Between 1975 and 1979, Cambodia was ruled by the Khmer Rouge who wanted to create the “perfect” communist state. In doing this, they killed probably a million people, intellectuals, land-owners, everybody connected to them, and everybody who didn’t want to play their game.
In Phnom Penh, there are two places that one must visit to understand this part of their history.
One is the Tuol Sleng prison, also called S-21, that the Khmer Rouge installed in a former school in Phnom Penh. They transformed some classrooms into tiny cells, others into “interrogation rooms”, the schoolyard was used for torturing the prisoners. It was in fact an extermination prison, and almost all prisoners died there, except 14 people who were still alive when the Vietnamese liberated Phnom Penh. The prison is now a museum, but has been left largely the way it was found back in 1979 (I wish they would renovate the ceiling though, it seems like it’s going to collapse any time soon…). This really makes a very strong impression. Inside, there are different exhibitions of photographs. One exhibition shows photos and personal comments of a Swedish person who was part of a delegation that visited the country under the Khmer Rouge. He describes how at the time he didn’t know and didn’t want to believe in the atrocities that were happening in the country, because he (and many other Europeans) believed that the Cambodians were about to form the ideal communist state, where everybody was equal and that was not dependent on other countries to survive. Later on he had to admit that he had been terribly wrong, and that’s why he shows his photos now, along with his comments, so that this would not happen again.

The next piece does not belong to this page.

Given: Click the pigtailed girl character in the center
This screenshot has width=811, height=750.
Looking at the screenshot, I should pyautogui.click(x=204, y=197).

A few days later, we took a Tuk-Tuk to Cheung Ek, the “killing fields”, about 14 km from Phnom Penh. A quiet spot in the countryside with lots of trees. One can hardly imagine that this was the very spot where tens of thousands of Cambodians were killed in the most horrible way. They were taken here in trucks, most of them from the Tuol Sleng prison, and just beaten to death (bullets were too expensive). Since the 1980’s, several mass graves have been unearthed, and a big stupa has been erected that contains the skulls found in the graves. One particular atrocity was committed at the “killing tree”: children were held by their legs and swung against the tree to kill them.

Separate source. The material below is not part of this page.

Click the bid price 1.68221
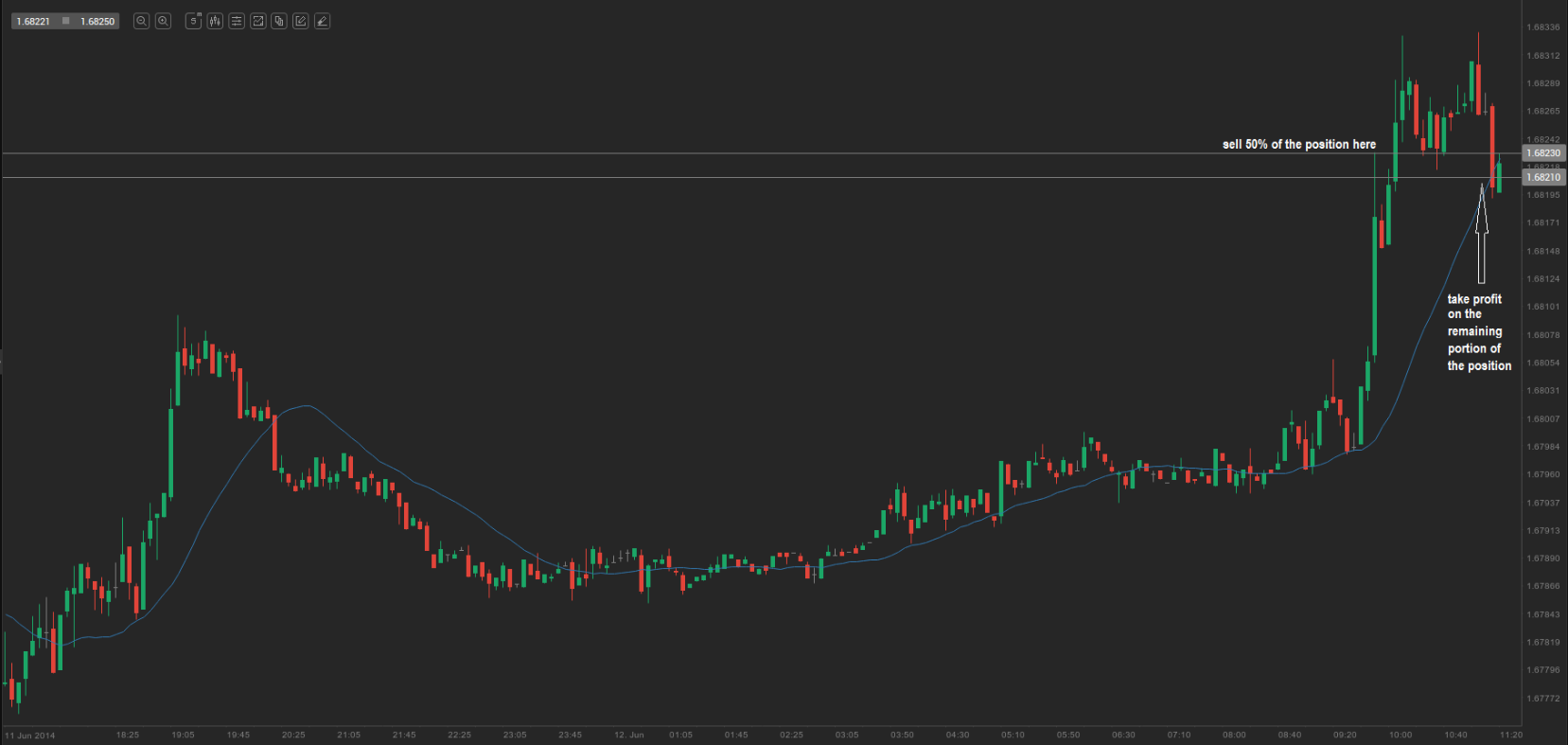Image resolution: width=1568 pixels, height=745 pixels. point(33,21)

There was also a small museum, talking about the people who were responsible for the killings, and how their judgements are getting on (they are being tried by a joint Cambodian-UN tribunal, which has been very very slow to get on, and the accused are slowly dying from old age without having been judged, like Pol Pot for example).
After Vietnam’s uncritical propaganda, it was good to see that Cambodia has made the effort to show everything that happened in the past, with a strong will that this will never happen again. Recently they also published a book for all the schools about what happened under the Khmer Rouge.